Потом Каз рассказал ей о других своих идеях — среди них о фальсификации своей смерти в последнем грандиозном тщательно разработанном плане, — и Инеж поняла, что он абсолютно серьезен насчет всего дела. Он объяснил ей, что ферма и мелкий бизнес, которым он собирался заняться в городке, могут быть прикрытием для всего, что ей нужно — подделки документов, сбора информации, вывоза беженцев из города или даже обеспечения спасенным нового старта. Каз обсудил это с Уайленом, прикидывая, можно ли создать сеть информаторов из нового персонала, который их друг хотел нанять для деревенского дома своей матери, куда они уезжали на весну и лето. Он находился недалеко от домика рядом с Лижем — час езды на повозке самое большое, — так что они не будут полностью изолированы. Каз даже мог, если понадобится, спросить у Колма совета по ведению фермерского хозяйства, когда тот приедет в гости.
В ушах Инеж всё это звучало музыкой, пением сирены. Сколько раз она хотела, чтобы они могли покинуть Кеттердам, его дым, угли и жестокость? Они сделали всё, что в их силах, чтобы город стал немного лучше: обдуривали купцов и членов Совета, сравняли с землей все заведения Роллинса и «Зверинец». Инеж не думала, что они когда-нибудь по-настоящему разделаются с городом. Слишком много от тех, кем они стали, укоренилось в извивающихся каналах и темных переулках. Но, возможно, они могли справиться со сменой декораций, по крайней мере на какое-то время. Они это заслужили.

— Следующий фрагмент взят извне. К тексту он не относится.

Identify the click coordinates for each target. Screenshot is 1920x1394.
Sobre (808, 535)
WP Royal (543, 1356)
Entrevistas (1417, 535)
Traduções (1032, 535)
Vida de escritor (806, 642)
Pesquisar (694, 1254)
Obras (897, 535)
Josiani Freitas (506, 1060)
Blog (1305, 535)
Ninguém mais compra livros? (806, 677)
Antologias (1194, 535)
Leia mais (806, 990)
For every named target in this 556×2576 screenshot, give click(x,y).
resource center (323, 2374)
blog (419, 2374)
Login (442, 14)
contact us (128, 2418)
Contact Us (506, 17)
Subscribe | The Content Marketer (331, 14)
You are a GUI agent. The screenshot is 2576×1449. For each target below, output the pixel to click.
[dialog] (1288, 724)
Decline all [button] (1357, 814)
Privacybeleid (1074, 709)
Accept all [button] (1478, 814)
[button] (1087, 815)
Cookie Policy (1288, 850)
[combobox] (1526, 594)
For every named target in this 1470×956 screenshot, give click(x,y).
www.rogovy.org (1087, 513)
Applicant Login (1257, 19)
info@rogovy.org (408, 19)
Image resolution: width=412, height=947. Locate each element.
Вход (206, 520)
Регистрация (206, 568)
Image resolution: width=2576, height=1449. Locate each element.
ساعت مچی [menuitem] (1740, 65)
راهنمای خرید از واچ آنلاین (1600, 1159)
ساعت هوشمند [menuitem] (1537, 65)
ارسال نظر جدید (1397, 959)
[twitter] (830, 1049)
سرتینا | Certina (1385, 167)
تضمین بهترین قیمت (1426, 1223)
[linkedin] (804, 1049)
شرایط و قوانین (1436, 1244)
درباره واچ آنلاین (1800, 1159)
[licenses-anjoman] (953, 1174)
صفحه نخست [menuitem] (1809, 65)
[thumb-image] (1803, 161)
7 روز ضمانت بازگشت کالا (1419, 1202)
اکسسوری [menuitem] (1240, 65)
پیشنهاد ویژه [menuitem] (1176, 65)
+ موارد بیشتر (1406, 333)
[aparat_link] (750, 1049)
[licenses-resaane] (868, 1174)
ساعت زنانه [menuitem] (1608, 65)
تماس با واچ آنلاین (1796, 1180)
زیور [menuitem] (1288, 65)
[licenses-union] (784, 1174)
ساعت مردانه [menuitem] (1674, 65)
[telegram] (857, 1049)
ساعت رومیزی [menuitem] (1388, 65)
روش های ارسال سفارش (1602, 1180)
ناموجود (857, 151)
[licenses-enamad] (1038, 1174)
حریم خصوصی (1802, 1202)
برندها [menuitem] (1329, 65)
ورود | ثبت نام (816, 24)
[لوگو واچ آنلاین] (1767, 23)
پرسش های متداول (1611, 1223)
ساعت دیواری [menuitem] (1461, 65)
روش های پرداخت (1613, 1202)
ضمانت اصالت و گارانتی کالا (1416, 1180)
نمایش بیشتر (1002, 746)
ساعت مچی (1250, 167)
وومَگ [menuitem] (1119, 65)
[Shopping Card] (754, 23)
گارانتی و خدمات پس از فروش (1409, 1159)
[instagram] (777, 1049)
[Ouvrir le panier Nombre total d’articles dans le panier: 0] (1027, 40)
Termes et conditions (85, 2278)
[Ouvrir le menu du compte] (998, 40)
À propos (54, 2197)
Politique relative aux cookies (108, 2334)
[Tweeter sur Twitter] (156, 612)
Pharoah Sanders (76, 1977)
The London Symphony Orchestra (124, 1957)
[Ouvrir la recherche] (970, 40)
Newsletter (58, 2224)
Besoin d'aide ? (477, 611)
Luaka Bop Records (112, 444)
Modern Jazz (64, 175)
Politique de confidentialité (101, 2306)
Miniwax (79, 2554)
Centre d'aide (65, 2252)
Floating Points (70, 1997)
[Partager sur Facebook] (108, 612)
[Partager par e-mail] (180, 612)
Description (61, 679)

Вскоре стол позади Инеж до краев заполнится справедливыми и законными контрактами; письмами с новостями из города, но она подозревала, что большей частью от нее; фермерскими счетами; возможно, парой гроссбухов. Мысль об этом заставила ее глубоко вздохнуть, закрыть глаза и втянуть в себя свежий запах сена и цветов, словно она могла сохранить его в легких навсегда. Это не был соленый воздух моря, но у Инеж возникло ощущение, что она будет тосковать по нему не меньше. В доме вокруг царила тишина, но не тишина особняка Ван Эков с его плюшевыми коврами и толстыми стенами, а знакомая ей тишина — скрипучие полы и природа на расстоянии вытянутой руки, прямо за окном.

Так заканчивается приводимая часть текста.